STUDY MATERIAL:
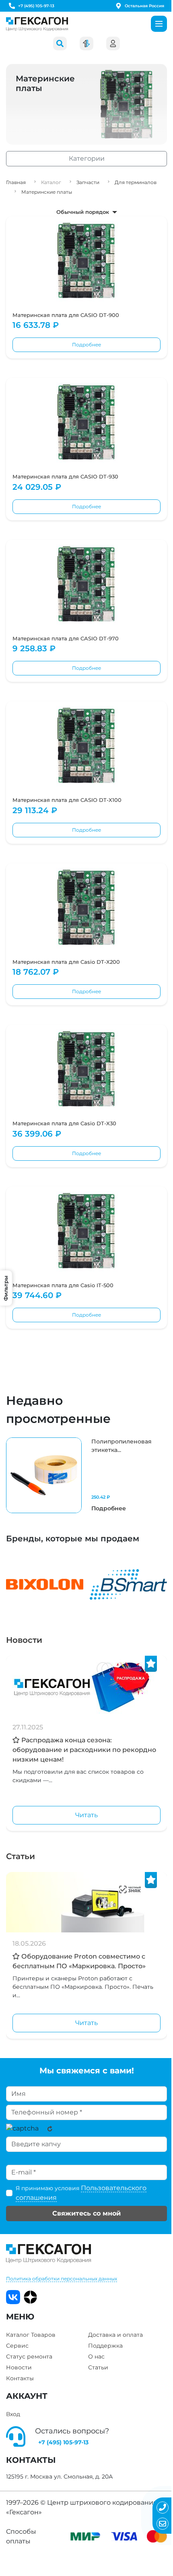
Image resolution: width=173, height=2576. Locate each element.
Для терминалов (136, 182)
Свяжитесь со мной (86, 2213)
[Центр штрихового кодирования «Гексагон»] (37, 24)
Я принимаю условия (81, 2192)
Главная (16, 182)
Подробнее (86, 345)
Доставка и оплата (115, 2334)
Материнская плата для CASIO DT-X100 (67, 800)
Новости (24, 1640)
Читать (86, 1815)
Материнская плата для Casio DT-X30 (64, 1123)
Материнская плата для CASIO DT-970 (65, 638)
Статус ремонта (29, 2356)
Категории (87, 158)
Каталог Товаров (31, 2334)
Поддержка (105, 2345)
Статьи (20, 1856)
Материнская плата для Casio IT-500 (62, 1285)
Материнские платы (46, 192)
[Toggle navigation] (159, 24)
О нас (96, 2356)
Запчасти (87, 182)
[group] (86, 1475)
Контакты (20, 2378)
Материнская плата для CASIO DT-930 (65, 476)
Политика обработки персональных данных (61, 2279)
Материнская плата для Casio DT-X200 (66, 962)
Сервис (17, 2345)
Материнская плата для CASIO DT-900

WHAT THE TASK REQUIRES: In the entries, the line containing "[Toggle navigation] (159, 24)" and every line after it through the last are to be duplicated exactly, and no other line is to be included.

SOLUTION:
[Toggle navigation] (159, 24)
О нас (96, 2356)
Запчасти (87, 182)
[group] (86, 1475)
Контакты (20, 2378)
Материнская плата для CASIO DT-930 (65, 476)
Политика обработки персональных данных (61, 2279)
Материнская плата для Casio DT-X200 (66, 962)
Сервис (17, 2345)
Материнская плата для CASIO DT-900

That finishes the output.